» TASK GOAL:
Look below for the line containing "This screenshot has width=1374, height=491."; from there, print each line exactly up to and including the line containing "Sort by チーム", and stop.

» MATERIAL FOR THE TASK:
/---
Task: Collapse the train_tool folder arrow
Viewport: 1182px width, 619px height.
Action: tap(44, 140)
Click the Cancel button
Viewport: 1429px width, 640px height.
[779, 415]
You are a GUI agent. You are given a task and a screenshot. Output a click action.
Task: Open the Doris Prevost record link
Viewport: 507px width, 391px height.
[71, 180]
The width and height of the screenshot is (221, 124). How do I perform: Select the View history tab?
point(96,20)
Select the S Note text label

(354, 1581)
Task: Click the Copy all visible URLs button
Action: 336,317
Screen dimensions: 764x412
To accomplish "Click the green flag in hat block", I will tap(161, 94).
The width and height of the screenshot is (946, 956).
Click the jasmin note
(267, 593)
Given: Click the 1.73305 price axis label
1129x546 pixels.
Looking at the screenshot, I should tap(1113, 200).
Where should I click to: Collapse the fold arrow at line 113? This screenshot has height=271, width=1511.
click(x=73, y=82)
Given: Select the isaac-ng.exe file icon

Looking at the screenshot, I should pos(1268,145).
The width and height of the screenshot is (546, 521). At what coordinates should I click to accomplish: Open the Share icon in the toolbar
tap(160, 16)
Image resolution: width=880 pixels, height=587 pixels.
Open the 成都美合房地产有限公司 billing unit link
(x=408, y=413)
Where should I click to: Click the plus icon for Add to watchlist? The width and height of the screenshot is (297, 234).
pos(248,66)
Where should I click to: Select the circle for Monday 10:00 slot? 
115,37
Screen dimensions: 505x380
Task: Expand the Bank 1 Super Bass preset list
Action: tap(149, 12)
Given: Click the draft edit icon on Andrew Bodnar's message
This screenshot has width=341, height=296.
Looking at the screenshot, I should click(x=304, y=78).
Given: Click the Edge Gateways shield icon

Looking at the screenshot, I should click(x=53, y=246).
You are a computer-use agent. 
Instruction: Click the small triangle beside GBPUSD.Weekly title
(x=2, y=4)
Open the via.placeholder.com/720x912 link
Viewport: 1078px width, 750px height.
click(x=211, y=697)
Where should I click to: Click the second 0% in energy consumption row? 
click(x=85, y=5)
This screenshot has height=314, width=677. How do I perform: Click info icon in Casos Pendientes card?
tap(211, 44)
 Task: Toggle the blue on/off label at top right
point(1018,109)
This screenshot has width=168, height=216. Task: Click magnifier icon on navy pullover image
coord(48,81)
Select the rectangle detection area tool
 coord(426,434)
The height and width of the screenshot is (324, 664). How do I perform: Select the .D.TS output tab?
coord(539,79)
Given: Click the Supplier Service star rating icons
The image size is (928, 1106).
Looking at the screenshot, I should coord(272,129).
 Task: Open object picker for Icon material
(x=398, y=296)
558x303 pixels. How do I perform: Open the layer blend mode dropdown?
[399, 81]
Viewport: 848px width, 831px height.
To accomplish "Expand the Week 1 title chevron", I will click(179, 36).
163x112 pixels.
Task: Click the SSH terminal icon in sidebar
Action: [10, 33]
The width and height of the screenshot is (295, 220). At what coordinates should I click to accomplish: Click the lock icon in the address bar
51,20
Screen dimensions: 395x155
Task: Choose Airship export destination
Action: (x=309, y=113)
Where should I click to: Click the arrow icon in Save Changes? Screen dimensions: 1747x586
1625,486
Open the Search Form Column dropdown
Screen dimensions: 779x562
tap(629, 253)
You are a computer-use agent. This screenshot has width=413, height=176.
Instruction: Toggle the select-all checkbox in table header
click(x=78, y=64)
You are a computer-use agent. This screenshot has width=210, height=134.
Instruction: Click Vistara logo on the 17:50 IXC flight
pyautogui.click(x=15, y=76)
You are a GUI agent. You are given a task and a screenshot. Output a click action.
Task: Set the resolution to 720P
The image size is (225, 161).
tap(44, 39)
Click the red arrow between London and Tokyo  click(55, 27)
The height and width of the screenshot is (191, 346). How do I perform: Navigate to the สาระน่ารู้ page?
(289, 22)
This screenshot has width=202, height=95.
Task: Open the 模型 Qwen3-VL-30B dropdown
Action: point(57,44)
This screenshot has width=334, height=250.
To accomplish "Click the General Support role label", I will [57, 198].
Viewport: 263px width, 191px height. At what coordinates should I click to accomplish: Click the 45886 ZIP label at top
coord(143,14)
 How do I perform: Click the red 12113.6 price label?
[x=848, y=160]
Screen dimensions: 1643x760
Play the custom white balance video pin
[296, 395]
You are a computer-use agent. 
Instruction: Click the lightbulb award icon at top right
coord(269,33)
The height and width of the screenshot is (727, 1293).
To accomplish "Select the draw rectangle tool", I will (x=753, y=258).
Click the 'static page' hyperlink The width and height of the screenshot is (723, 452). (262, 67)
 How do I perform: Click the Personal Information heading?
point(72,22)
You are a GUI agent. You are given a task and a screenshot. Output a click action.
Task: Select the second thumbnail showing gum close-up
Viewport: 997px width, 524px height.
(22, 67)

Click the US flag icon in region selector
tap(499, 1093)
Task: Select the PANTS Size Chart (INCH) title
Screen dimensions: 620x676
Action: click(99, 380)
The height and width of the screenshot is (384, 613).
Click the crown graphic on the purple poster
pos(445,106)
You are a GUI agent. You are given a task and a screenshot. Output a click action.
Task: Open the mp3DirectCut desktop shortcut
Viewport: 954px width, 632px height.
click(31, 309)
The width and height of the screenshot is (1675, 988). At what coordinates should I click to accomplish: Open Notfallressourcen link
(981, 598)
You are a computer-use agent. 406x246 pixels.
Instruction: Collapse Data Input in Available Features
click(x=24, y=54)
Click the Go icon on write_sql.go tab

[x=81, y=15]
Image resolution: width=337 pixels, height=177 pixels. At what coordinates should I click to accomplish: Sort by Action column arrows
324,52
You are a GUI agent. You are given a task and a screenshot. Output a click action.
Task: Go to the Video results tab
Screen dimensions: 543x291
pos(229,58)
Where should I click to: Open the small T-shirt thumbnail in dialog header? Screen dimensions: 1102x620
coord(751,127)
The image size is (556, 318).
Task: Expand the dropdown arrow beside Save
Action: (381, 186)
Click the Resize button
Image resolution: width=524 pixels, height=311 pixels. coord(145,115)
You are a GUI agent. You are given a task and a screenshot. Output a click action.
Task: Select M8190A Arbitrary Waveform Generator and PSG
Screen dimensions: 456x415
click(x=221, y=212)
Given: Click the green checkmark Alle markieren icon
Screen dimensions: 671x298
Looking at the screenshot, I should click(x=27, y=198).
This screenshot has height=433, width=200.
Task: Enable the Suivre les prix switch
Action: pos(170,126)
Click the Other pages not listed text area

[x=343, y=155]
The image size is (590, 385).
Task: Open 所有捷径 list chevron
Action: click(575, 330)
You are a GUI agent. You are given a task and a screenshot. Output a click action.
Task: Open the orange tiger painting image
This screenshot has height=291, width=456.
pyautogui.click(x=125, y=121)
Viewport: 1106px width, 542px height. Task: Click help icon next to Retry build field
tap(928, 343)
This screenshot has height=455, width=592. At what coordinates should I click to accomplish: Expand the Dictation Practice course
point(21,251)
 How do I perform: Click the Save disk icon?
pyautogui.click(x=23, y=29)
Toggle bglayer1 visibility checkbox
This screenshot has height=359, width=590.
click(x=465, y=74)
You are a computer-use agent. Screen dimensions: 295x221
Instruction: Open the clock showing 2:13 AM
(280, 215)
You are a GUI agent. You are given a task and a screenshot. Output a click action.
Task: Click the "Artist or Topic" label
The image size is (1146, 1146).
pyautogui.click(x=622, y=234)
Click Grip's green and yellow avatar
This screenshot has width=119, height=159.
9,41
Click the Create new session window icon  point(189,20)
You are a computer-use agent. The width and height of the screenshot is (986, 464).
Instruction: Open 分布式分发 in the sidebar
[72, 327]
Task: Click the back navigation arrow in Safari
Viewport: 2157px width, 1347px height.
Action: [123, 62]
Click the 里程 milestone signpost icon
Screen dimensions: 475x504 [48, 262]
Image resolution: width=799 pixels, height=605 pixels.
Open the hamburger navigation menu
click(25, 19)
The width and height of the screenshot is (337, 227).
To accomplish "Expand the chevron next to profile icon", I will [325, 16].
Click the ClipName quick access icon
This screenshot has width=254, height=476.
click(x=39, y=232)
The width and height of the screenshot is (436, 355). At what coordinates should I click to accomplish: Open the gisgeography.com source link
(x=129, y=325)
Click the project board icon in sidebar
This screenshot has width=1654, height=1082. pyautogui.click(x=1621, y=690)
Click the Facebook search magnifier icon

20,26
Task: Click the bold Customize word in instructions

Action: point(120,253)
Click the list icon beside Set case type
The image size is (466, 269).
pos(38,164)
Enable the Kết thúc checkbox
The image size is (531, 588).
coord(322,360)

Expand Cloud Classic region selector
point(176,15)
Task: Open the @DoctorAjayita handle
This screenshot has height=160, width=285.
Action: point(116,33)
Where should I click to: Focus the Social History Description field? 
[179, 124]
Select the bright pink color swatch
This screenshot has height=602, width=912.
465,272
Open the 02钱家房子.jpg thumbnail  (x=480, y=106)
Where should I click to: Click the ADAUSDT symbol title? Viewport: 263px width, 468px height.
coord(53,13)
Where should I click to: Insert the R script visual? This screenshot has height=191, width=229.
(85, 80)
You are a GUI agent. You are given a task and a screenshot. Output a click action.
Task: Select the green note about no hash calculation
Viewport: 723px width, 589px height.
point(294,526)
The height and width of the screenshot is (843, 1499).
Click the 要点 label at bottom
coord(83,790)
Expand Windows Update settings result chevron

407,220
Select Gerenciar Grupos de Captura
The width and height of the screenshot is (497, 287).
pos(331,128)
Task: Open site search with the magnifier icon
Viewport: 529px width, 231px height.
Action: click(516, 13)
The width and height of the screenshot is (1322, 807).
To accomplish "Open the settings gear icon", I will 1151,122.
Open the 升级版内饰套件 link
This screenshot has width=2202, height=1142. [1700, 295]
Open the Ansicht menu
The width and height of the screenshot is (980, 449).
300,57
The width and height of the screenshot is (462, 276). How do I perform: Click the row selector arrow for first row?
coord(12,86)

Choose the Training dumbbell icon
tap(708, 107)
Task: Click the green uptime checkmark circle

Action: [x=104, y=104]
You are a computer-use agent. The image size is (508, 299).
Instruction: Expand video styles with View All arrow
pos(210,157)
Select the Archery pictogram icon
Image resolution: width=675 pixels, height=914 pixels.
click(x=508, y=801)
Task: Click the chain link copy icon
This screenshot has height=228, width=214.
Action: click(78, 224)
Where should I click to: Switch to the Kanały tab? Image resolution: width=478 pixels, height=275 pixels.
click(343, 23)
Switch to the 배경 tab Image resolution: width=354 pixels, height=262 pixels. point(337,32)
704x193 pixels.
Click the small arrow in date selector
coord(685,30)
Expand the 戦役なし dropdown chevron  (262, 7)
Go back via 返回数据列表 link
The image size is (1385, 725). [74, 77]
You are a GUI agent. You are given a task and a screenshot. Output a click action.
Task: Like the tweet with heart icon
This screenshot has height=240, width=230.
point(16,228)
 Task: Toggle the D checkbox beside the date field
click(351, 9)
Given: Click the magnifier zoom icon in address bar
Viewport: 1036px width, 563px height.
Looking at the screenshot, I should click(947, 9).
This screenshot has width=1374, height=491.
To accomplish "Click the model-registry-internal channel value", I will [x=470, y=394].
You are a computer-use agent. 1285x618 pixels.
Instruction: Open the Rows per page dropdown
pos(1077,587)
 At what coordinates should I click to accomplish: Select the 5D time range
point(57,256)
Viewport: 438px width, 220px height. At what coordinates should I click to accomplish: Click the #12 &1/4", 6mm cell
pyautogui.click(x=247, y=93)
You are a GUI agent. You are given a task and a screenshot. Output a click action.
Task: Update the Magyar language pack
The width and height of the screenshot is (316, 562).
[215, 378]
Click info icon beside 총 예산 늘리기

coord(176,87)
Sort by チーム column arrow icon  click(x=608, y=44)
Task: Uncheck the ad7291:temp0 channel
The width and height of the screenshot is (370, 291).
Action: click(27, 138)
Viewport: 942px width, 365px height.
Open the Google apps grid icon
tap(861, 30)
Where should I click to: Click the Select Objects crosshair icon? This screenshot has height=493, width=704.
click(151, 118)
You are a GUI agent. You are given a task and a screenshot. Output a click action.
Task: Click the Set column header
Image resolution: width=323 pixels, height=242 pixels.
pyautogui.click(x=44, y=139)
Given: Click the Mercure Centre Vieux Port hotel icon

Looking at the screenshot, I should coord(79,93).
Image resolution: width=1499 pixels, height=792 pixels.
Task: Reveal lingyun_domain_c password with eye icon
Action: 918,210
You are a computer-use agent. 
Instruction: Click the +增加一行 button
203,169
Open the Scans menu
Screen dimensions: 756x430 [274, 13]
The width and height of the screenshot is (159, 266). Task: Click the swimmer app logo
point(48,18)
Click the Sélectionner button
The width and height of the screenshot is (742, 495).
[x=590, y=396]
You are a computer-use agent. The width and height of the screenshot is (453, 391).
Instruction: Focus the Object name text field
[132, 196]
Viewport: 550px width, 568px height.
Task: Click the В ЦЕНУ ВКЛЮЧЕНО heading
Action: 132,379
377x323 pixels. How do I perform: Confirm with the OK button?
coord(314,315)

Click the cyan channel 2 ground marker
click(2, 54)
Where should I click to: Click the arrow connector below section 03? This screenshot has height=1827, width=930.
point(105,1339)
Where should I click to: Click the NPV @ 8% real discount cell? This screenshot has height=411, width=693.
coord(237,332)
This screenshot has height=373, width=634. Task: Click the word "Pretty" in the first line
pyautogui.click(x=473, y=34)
\---
» TASK RESPONSE:
This screenshot has width=1374, height=491.
To accomplish "Click the model-registry-internal channel value", I will [x=470, y=394].
You are a computer-use agent. 1285x618 pixels.
Instruction: Open the Rows per page dropdown
pos(1077,587)
 At what coordinates should I click to accomplish: Select the 5D time range
point(57,256)
Viewport: 438px width, 220px height. At what coordinates should I click to accomplish: Click the #12 &1/4", 6mm cell
pyautogui.click(x=247, y=93)
You are a GUI agent. You are given a task and a screenshot. Output a click action.
Task: Update the Magyar language pack
The width and height of the screenshot is (316, 562).
[215, 378]
Click info icon beside 총 예산 늘리기

coord(176,87)
Sort by チーム column arrow icon  click(x=608, y=44)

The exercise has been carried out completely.